All subjects were right-handed and the mowers they used were specifically designed for right-handed people. Moreover, no participants had any cognitive disorder problems, and they were in good health and had normal vision.
To increase the authenticity of the collected data, the subjects were not given any special instructions during the data-collection phase; they were only required to perform the usual mowing work. With confirmation that these additional devices did not interfere with the normal activities of the subjects, all subjects in the trial were equipped with Xsens MVN motion-capture devices. Additional interviews were conducted at the end of all experiments to determine the details could not be obtained visually. In addition to the data collected through the motion-capture device, the movements of the subjects were recorded in real time by the 4k camera on the side and compared to the collected motion data later.
The experiment was completed in September 2020, and a supplementary experiment was carried out in September 2021. A total of 627 sets of mowing movements on slopes were collected for analysis.
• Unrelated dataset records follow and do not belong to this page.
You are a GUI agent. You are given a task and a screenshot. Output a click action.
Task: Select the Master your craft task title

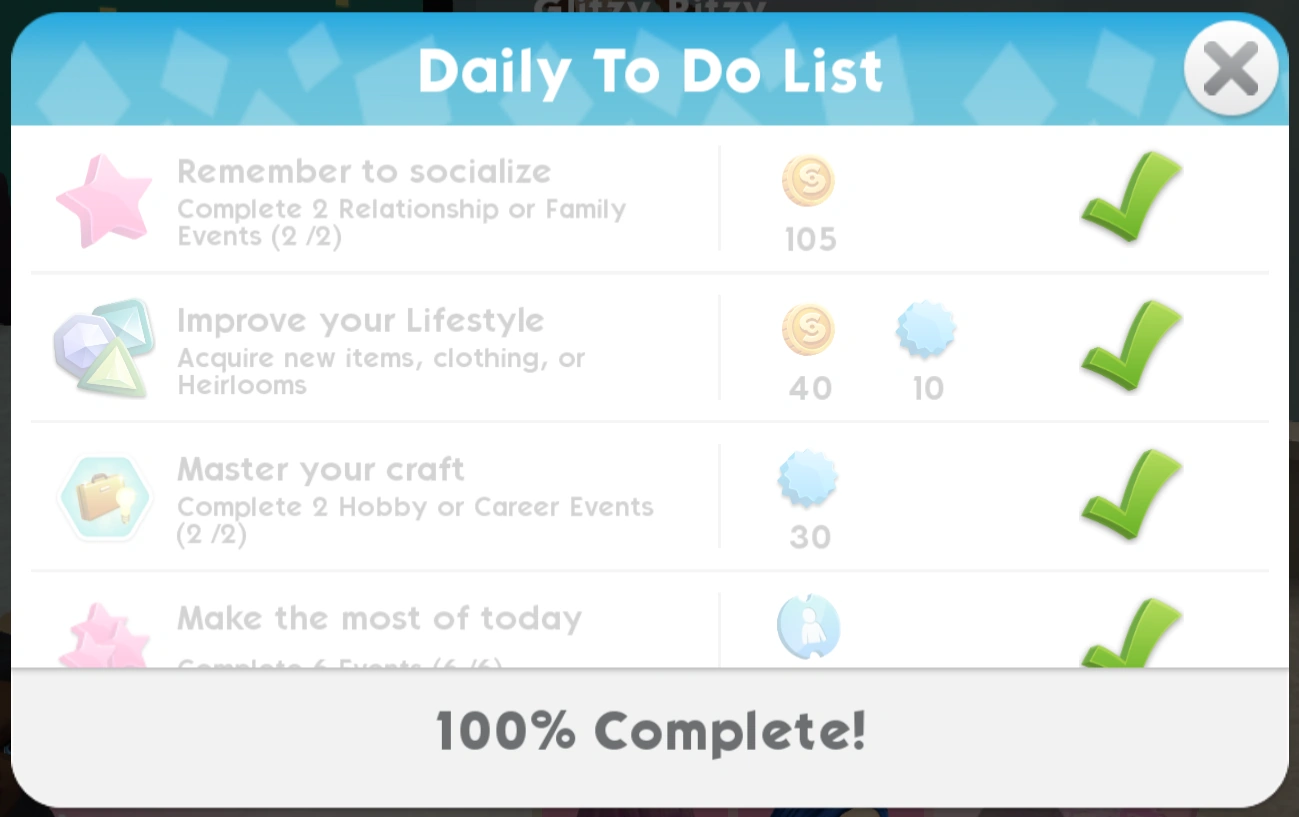coord(321,469)
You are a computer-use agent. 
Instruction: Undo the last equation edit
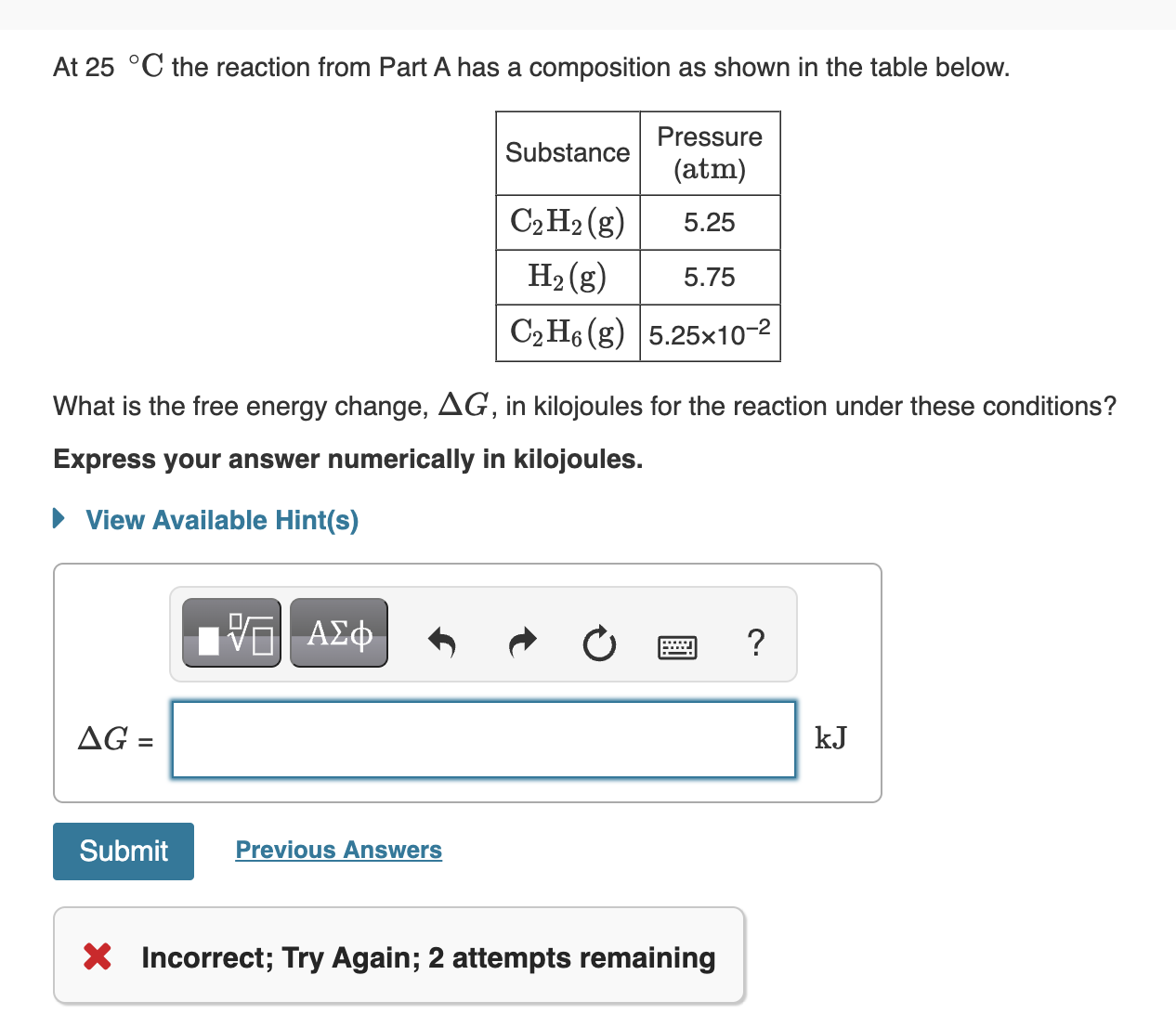[442, 643]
To make the 3D model more accurate, we also collected additional physical and personal data of the subjects as shown in
Table 4.
4.2. Analysis for Different Patterns of Mowing on Slopes
Through experimental correlation image (especially the lower-body posture of workers) analysis and interviews with subjects, we found that the classic mowing action on slopes can be divided into four different patterns. As shown in
Figure 6, we classified the movements of the subjects into the following four patterns based on their basic posture: basic, stride, moving mowing, and downward mowing actions.
Basic mowing action refers to the mowing action performed on the weeds in front of the subject while standing naturally with both feet. Stride mowing action refers to the mowing action where the subject takes a large stride with one foot in order to maintain stability.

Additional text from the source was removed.